»»

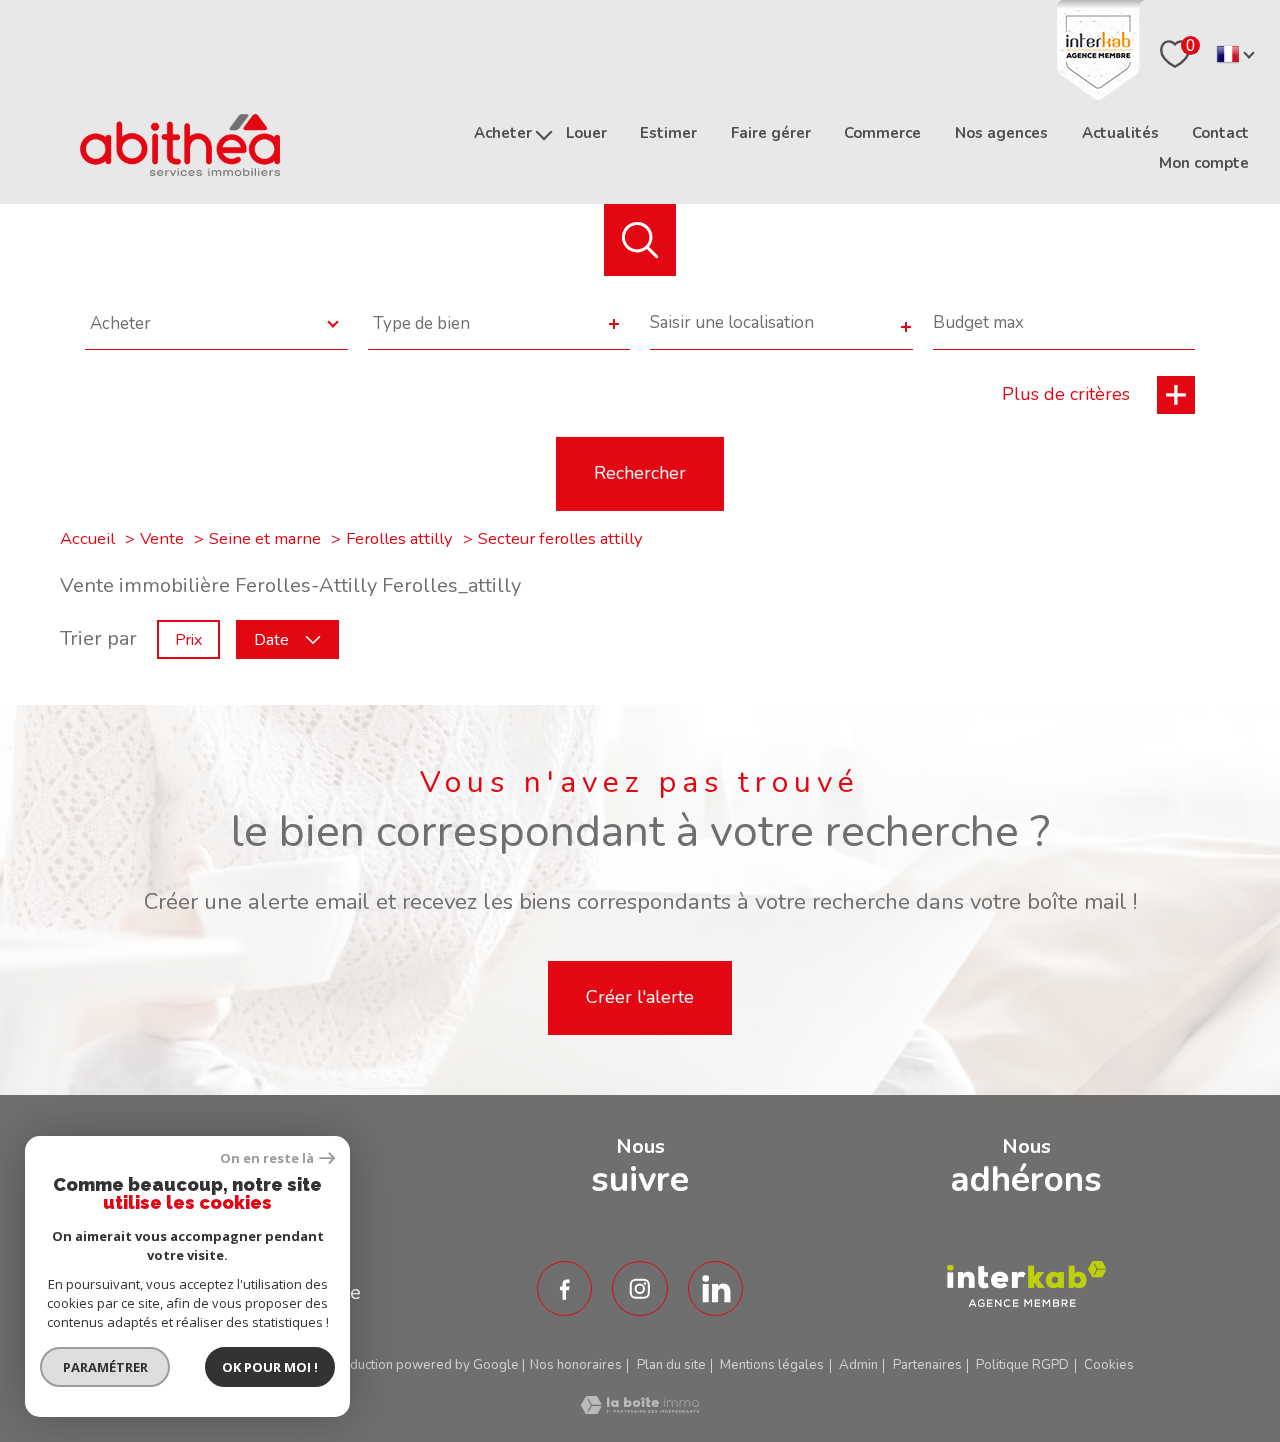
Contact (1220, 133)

««
»»

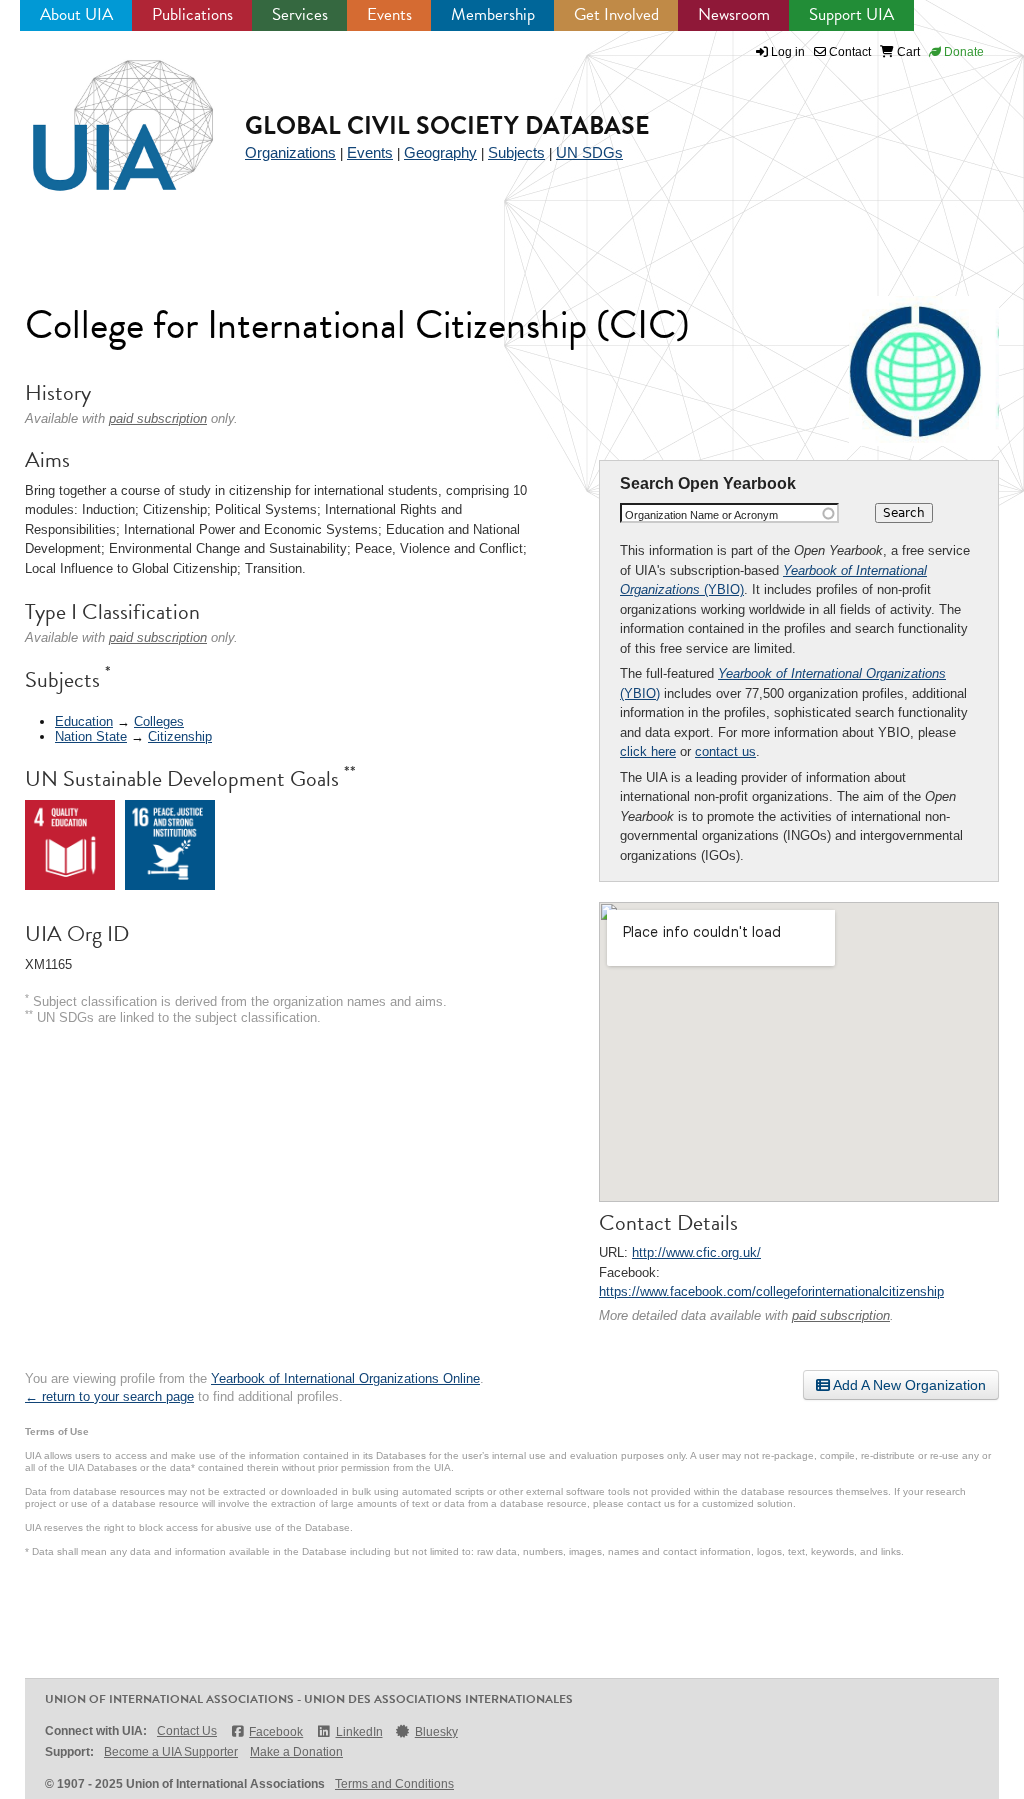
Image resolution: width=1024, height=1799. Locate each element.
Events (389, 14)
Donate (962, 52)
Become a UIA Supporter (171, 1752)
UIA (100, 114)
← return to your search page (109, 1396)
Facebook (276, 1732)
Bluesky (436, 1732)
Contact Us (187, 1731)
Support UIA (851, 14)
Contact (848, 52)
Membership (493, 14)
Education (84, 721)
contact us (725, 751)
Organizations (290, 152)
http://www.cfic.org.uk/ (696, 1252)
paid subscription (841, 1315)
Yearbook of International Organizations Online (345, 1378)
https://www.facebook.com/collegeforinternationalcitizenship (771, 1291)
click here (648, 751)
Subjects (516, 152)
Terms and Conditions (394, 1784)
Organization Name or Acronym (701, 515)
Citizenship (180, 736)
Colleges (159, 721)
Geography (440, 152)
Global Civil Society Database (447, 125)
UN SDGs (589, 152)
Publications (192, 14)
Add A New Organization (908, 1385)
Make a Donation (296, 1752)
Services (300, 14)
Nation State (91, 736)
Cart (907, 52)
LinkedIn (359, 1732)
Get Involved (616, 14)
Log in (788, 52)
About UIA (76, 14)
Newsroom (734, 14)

««

## EXERCISE AIM
Which lines above hold the string "Organizations"? Copy every one of them.

## RESPONSE AREA
Organizations (290, 152)
Yearbook of International Organizations Online (345, 1378)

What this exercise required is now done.